■ WORK REQUEST: Look through the entries for the string "agent" and copy every line where it shows up.

[Stored items from a collection]

[Start of Attachment]

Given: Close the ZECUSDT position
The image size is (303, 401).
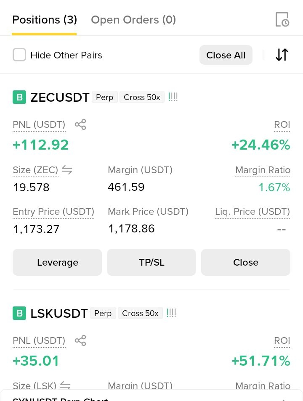Looking at the screenshot, I should [x=246, y=262].
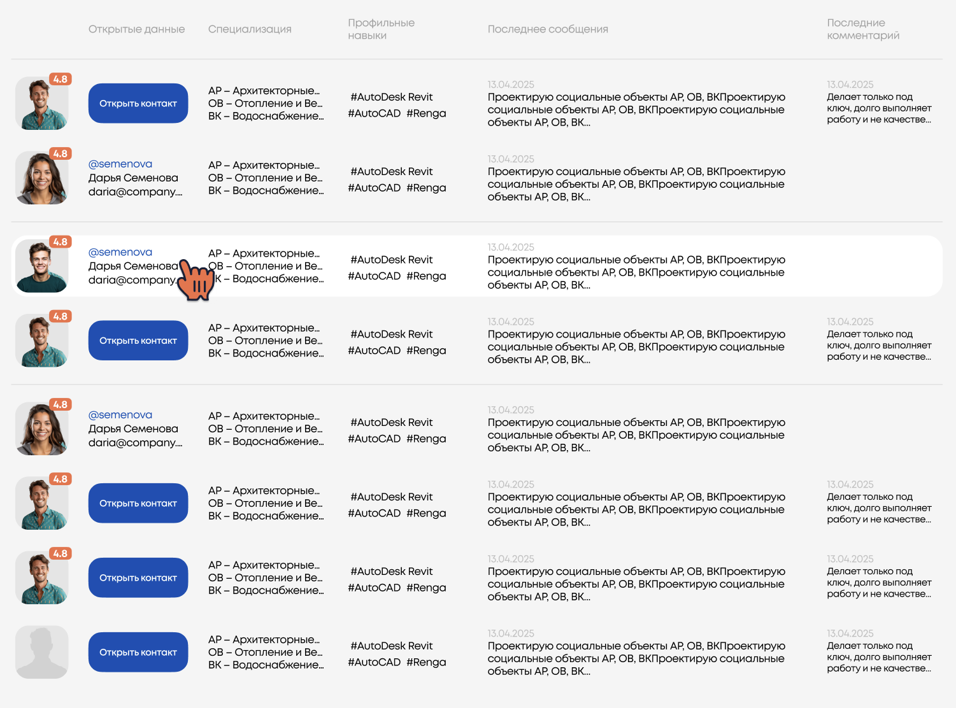This screenshot has width=956, height=708.
Task: Select the #AutoDesk Revit tag in the first row
Action: point(392,97)
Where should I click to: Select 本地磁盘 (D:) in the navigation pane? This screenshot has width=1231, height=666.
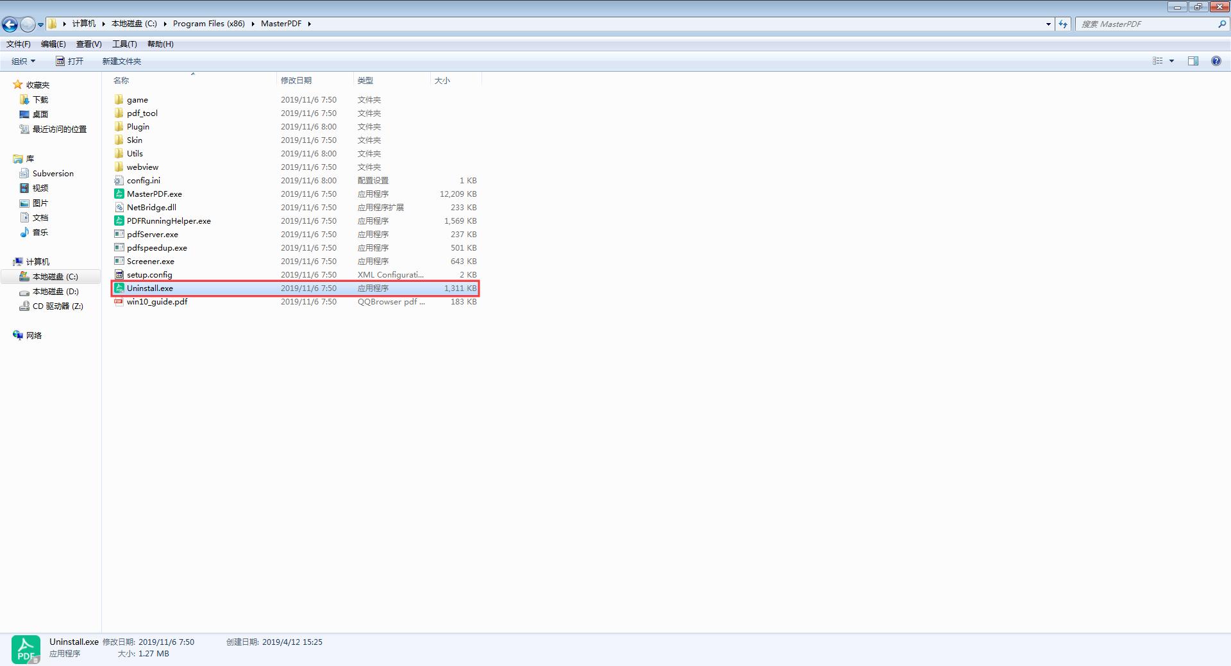tap(55, 291)
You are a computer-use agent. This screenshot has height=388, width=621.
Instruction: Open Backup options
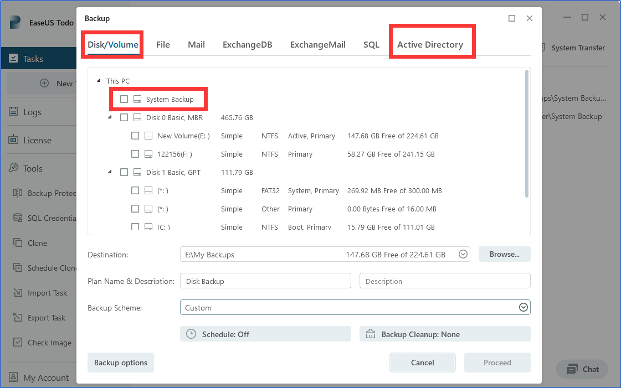pos(120,363)
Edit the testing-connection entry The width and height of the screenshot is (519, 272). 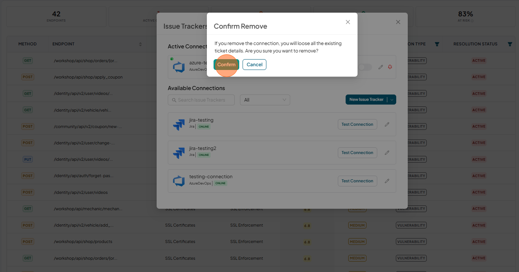[x=387, y=181]
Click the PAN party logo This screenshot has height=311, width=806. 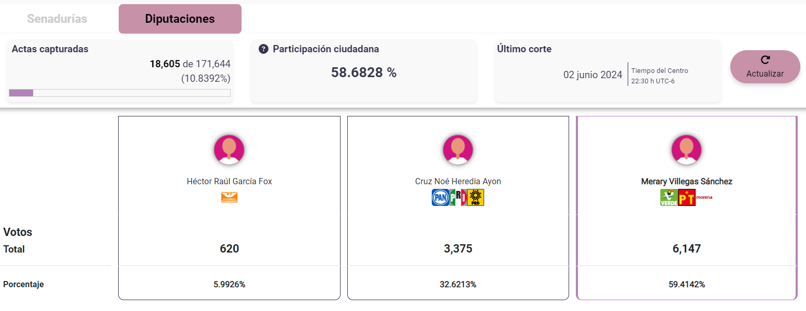pos(440,197)
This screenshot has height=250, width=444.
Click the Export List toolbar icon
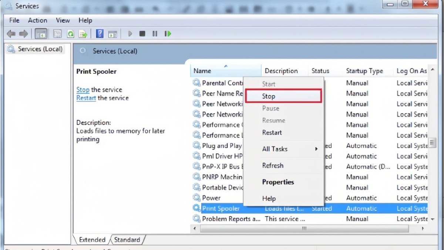(83, 34)
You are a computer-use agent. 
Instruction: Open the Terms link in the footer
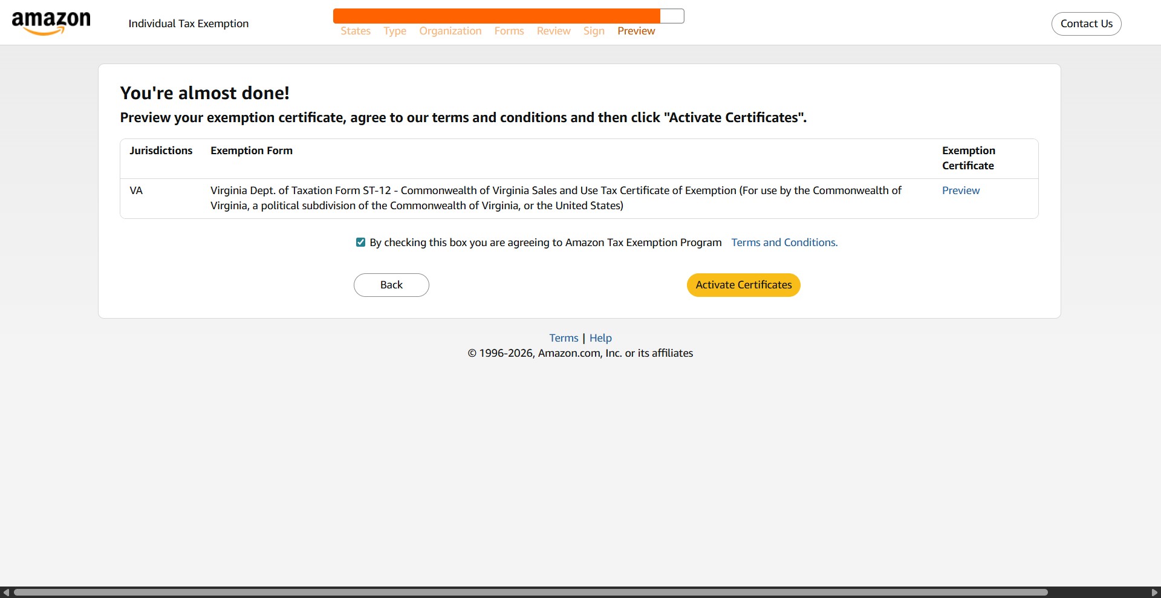[x=563, y=337]
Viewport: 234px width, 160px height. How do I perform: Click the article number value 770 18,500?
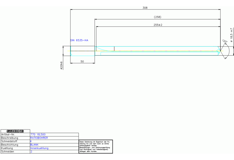click(38, 135)
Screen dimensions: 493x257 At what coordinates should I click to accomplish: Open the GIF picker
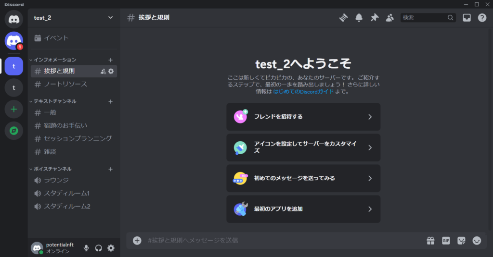pyautogui.click(x=446, y=241)
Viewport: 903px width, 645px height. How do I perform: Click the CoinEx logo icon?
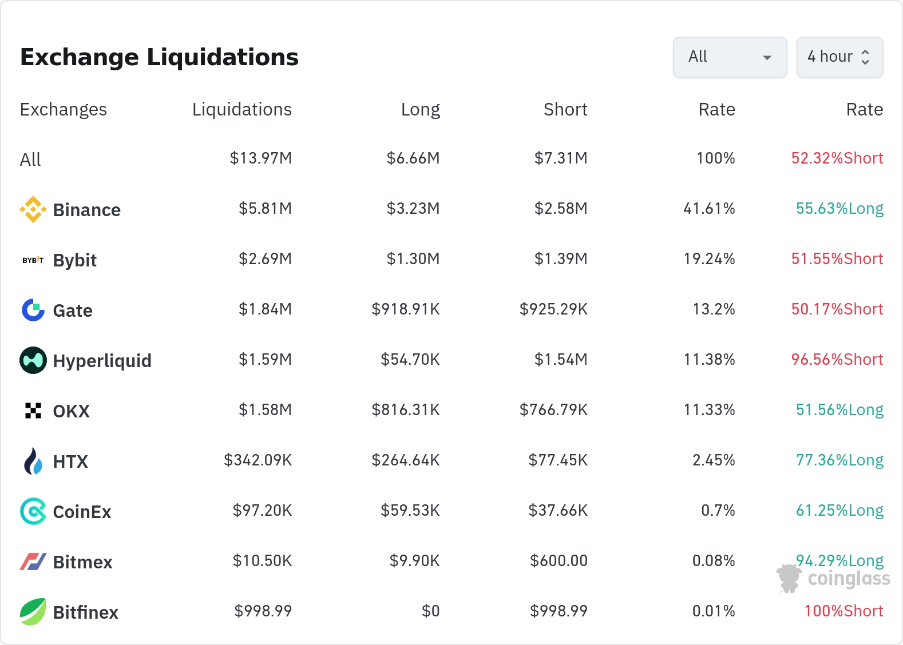click(x=33, y=511)
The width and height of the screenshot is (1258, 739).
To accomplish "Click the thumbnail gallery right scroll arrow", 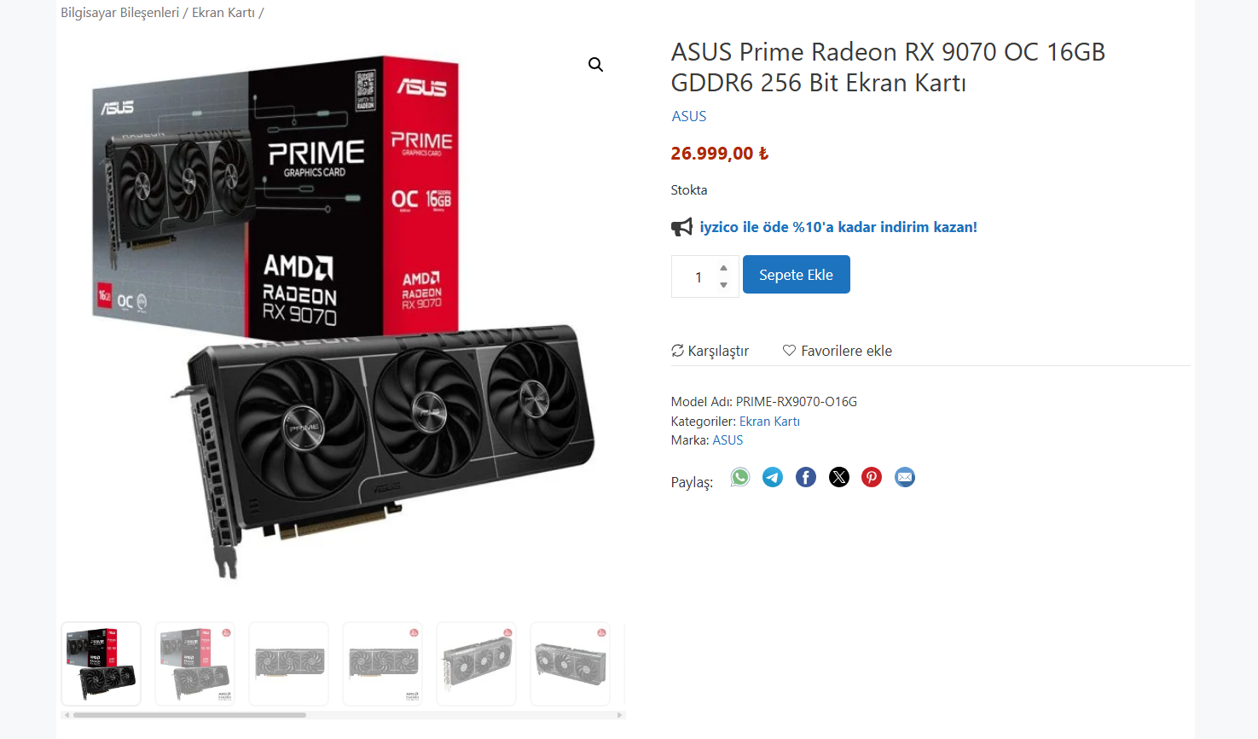I will tap(620, 715).
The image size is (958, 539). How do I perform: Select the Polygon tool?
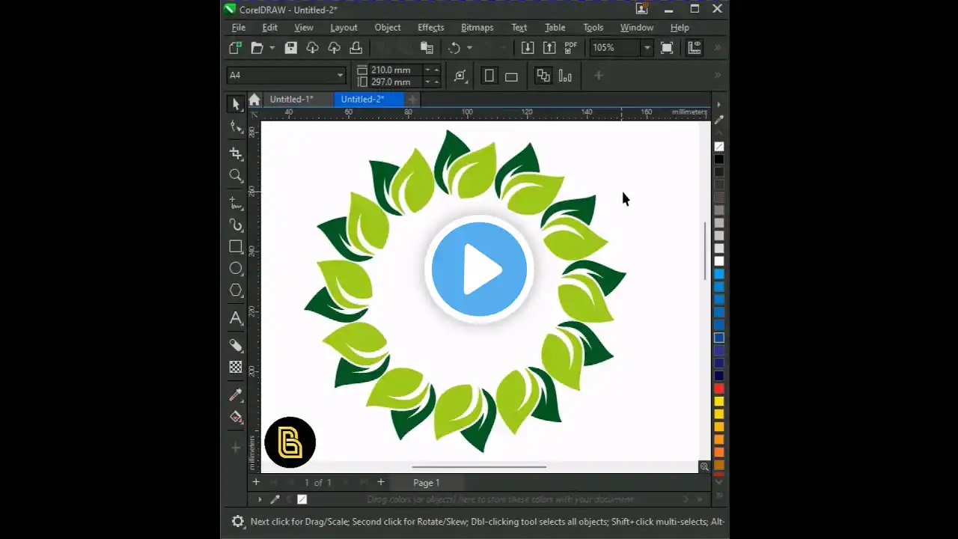point(236,290)
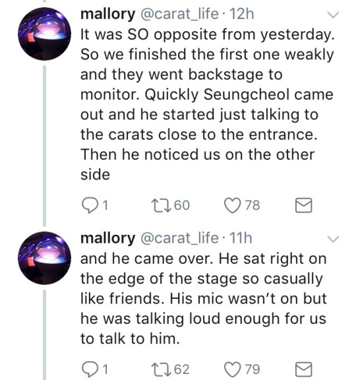Image resolution: width=356 pixels, height=380 pixels.
Task: Open @carat_life handle on the 11h tweet
Action: click(179, 238)
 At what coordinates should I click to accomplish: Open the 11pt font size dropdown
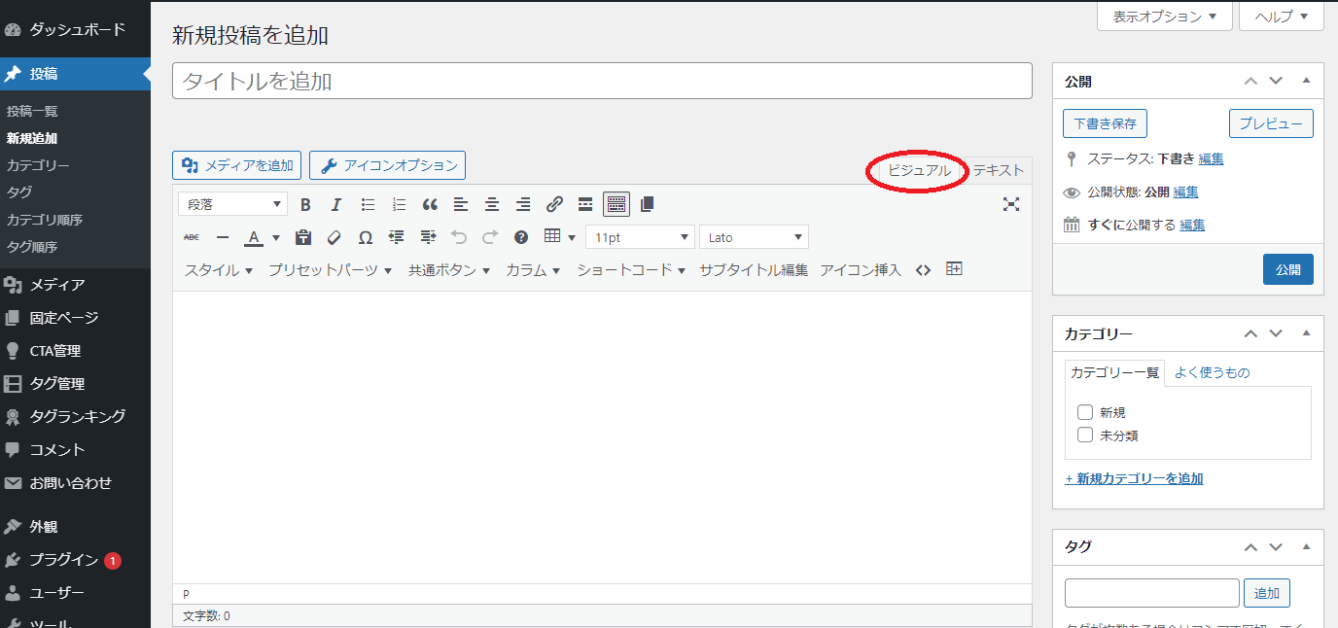[x=640, y=237]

[End of Attachment]

■ RESULT BELOW:
You are a computer-use agent. This screenshot has height=388, width=621.
You are a computer-use agent. 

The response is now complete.